しかし2004年頃から、女性の間でハーブティー人気が高まり、自宅で入れたハーブティーを会社や外で楽しむ人が増えてきました。やがてコーヒーやお茶など、思い思いの飲み物を持ち歩くマイドリンクがブームになって、ケータイマグの人気は女性を中心に広がっていきました。

さらに2007年頃にはエコロジーへの関心が高まり、紙コップやペットボトルなどを使い捨てないマイボトルの存在がクローズアップされていきます。そのうえリーマンショックなどの社会情勢に伴って、節約を目的にボトルを持つユーザーも増えていきました。「水筒男子」といった言葉が使われるようになったのも、この頃からです。

  • ハーブティーのブームによって、自宅で入れた飲み物を持ち歩く人が増えてきました。

  • マイボトルが注目されはじめた2005年に登場したケータイマグ「JMX」シリーズ。

  • エコロジーへの関心が高まっていた2008年に登場した「JMY」シリーズ。

  • ふたを回して開閉するスクリュータイプも「しっかり閉められて安心」と根強い人気。

さらに進化を遂げるケータイマグ

ドリンクを直接飲めるケータイマグは、今では携帯タイプの魔法びん市場の半分以上を占めるほど定着しました。出荷本数も日本の業界団体の調べでは600万本を超え、その他の製品も含めれば、さらに膨大な数のケータイマグが市場に出回っています。

市場の一部の製品には、かばんの中に入れておくと中の飲み物が漏れ出てしまうようなものもあるようです。しかしサーモスの製品は、かばんの中に入れても安心して持ち運べるように、水漏れについての厳しい検査を経てから出荷しています。

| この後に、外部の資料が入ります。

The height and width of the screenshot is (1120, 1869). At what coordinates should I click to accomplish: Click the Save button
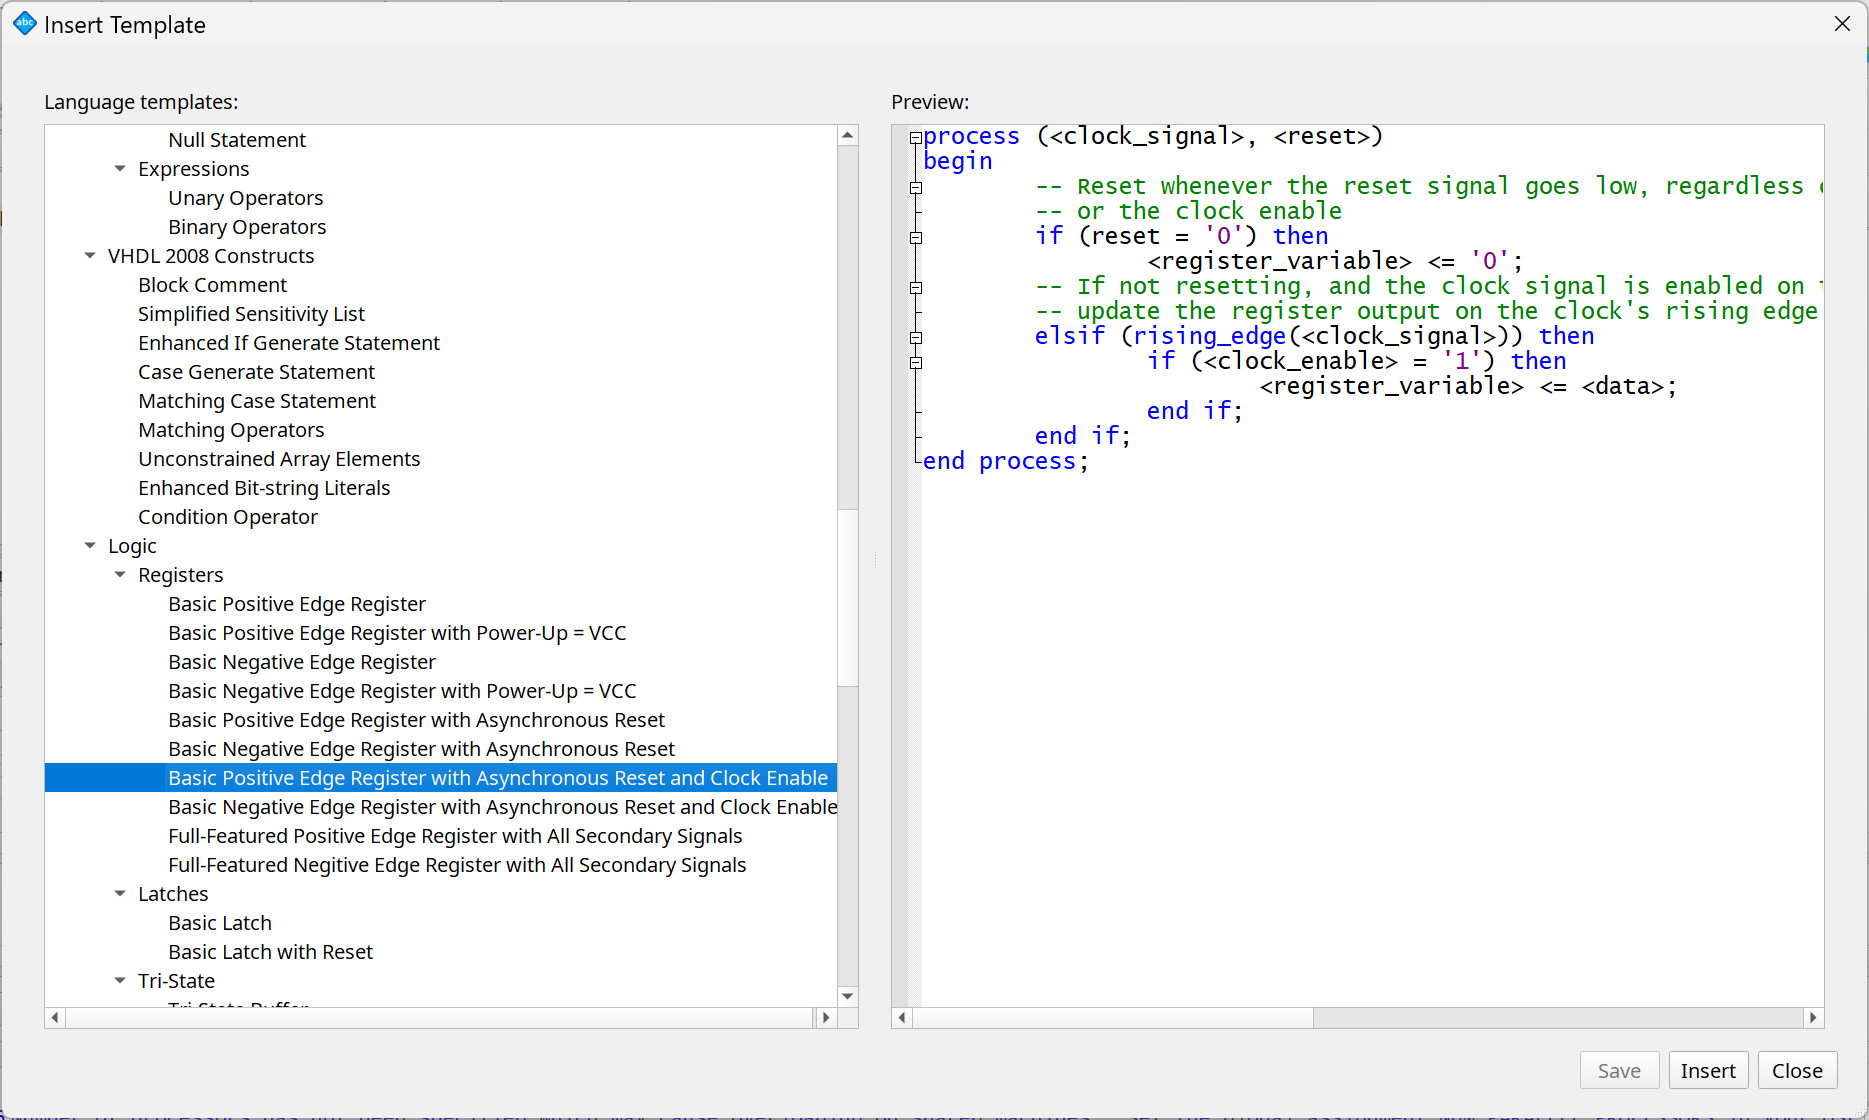click(1619, 1070)
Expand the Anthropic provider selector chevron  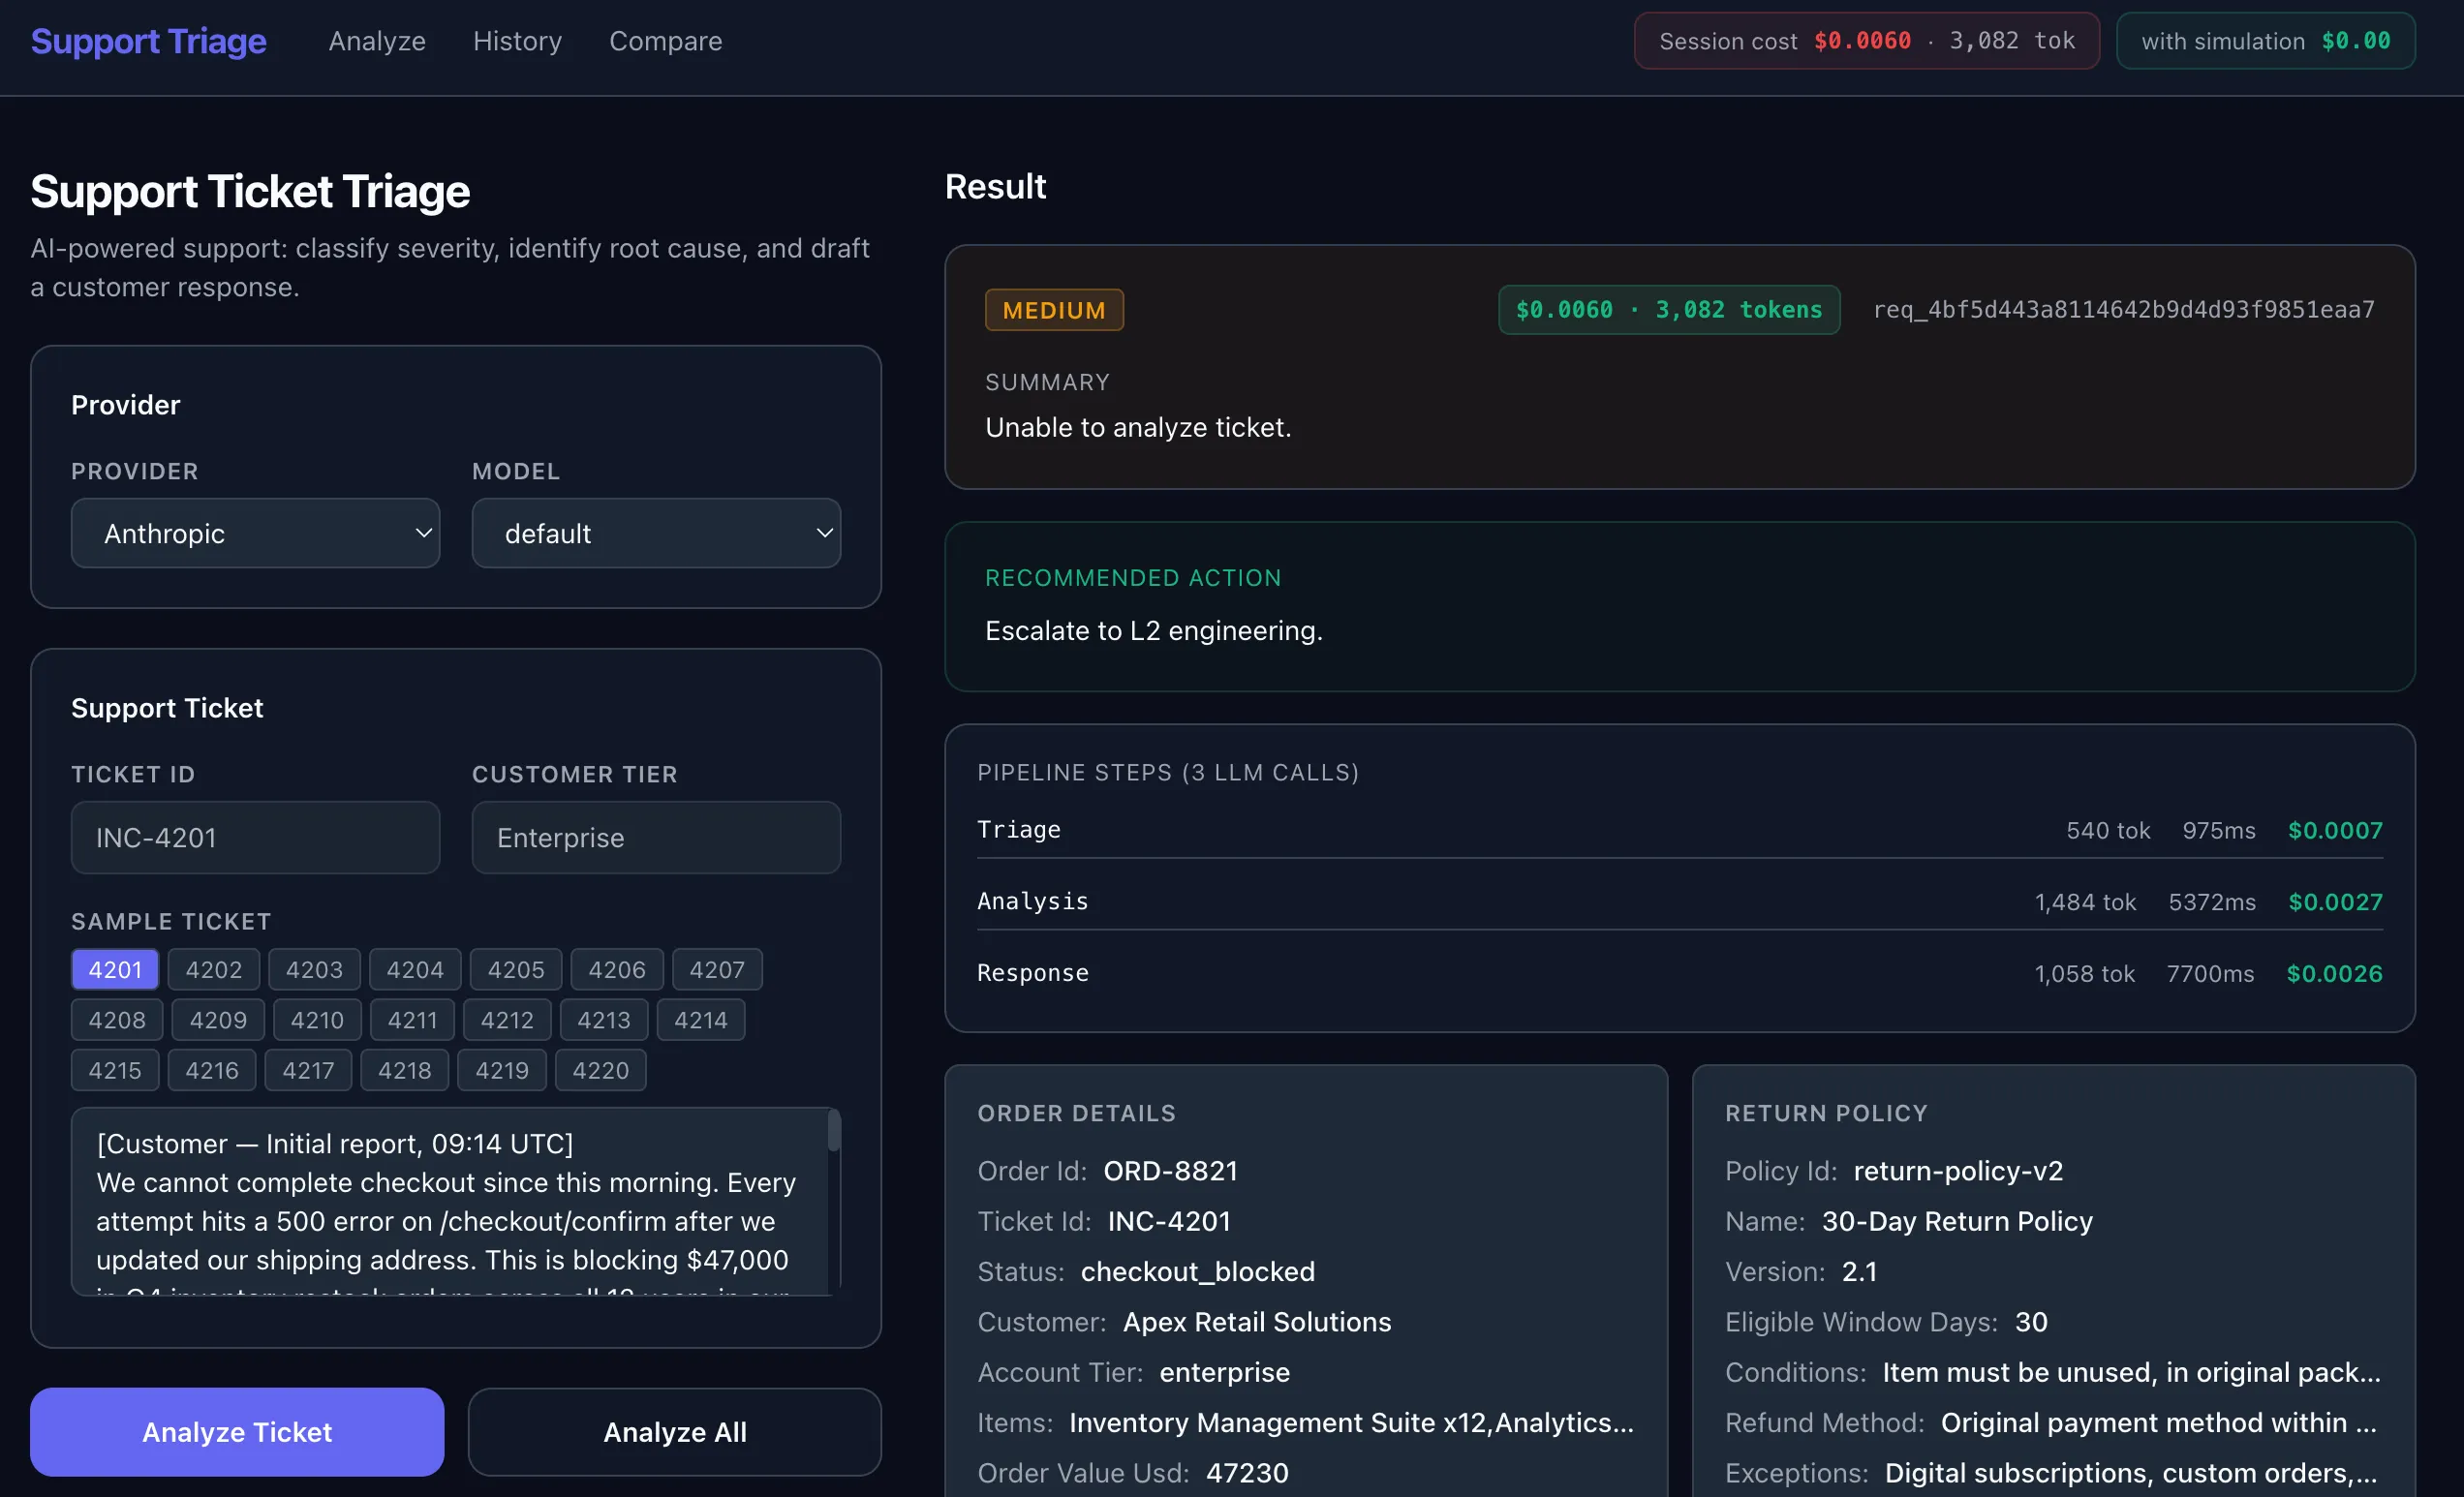click(x=423, y=533)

2001年にはじめて登場して以来、社会の情勢や流行によってケータイマグは多くのユーザーの増加を獲得し、それとともに商品のバリエーションも増えています。

どこにでも持ち運んで手軽に楽しめるという基本コンセプトは変わらないものの、製品の重量やサイズ、使いやすさ、洗浄性などといった機能面は更に進化を遂げています。